3. Could the aggravation of the control cost the company many customers?
4. Must the business stop using or restrict innovative business processes or technology for the controls to work?
5. Will the level of friction from controls cause a revolt among users that could hamper implementation or induce unsafe workarounds?
6. How much will controls slow down technology delivery or innovation?
7. Are there any other alternative controls that could offer significantly less friction without compromising all of the risk reduction benefits?
By reviewing this checklist, CISOs will be able to advise the business of the different options available and, most critically, the path forward to mitigate risk and minimize friction. Security leaders need to outline the options available that will help reduce risk in the context of the business operating environment.

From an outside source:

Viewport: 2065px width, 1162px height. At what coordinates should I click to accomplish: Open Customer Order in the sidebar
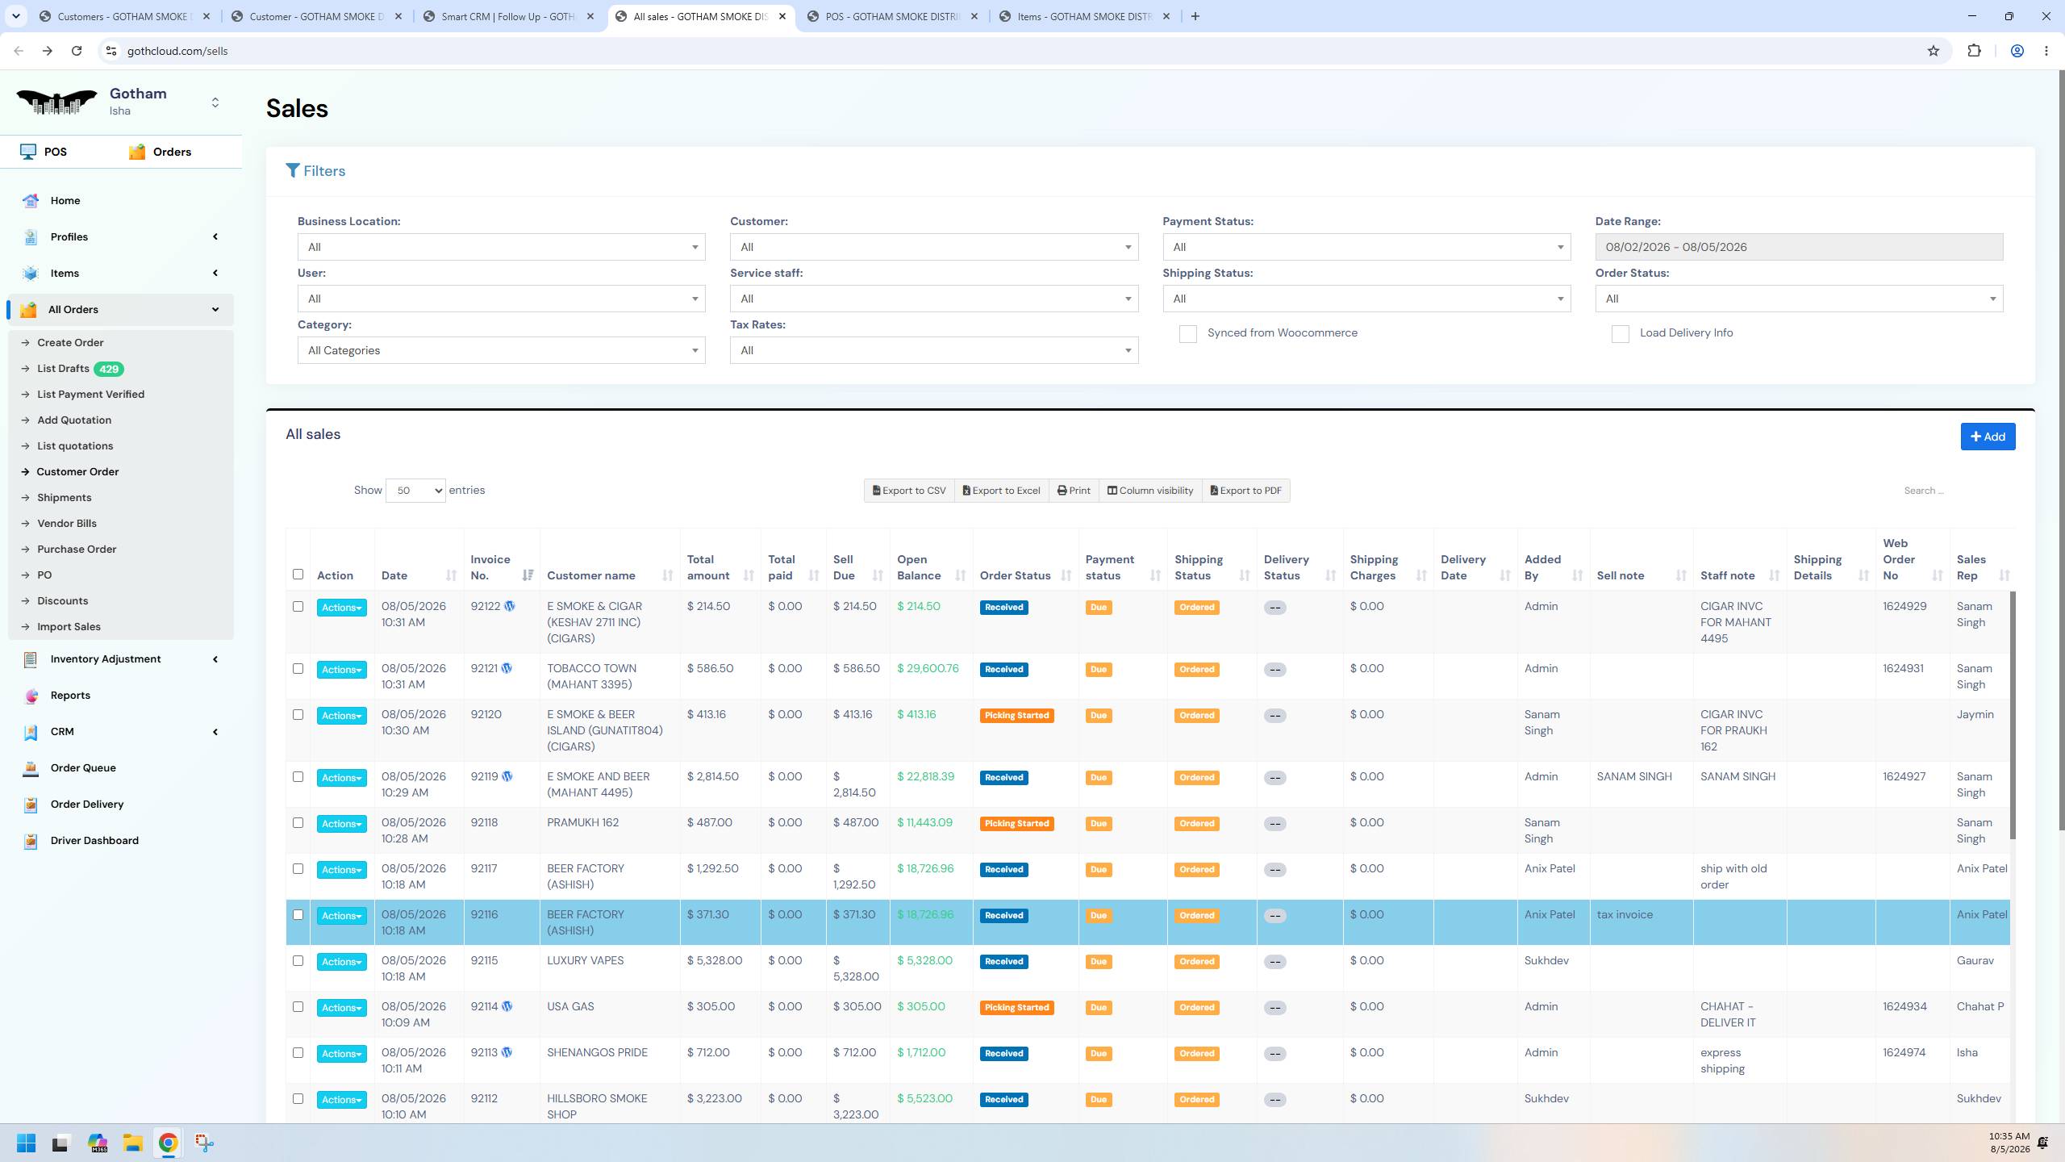(x=77, y=471)
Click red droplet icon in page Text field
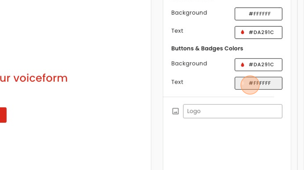The height and width of the screenshot is (170, 304). coord(242,32)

The successful CISO in the digital era needs to help the business understand all the different variables. To achieve this requires a mindset shift from that of an enforcer to that of a collaborative and flexible partner. Security teams need to recognize that they now provide a valuable service to the business in the quest to mitigate digital risk and minimize security friction.
Here are three examples of ways to achieve this balance in a digital-first world.
Payment processing
Online and mobile transactions are increasingly becoming the lifeblood of commerce for every type of organization, and digital transformation spurs this on further. While fraud protection is essential, transaction speed is tantamount.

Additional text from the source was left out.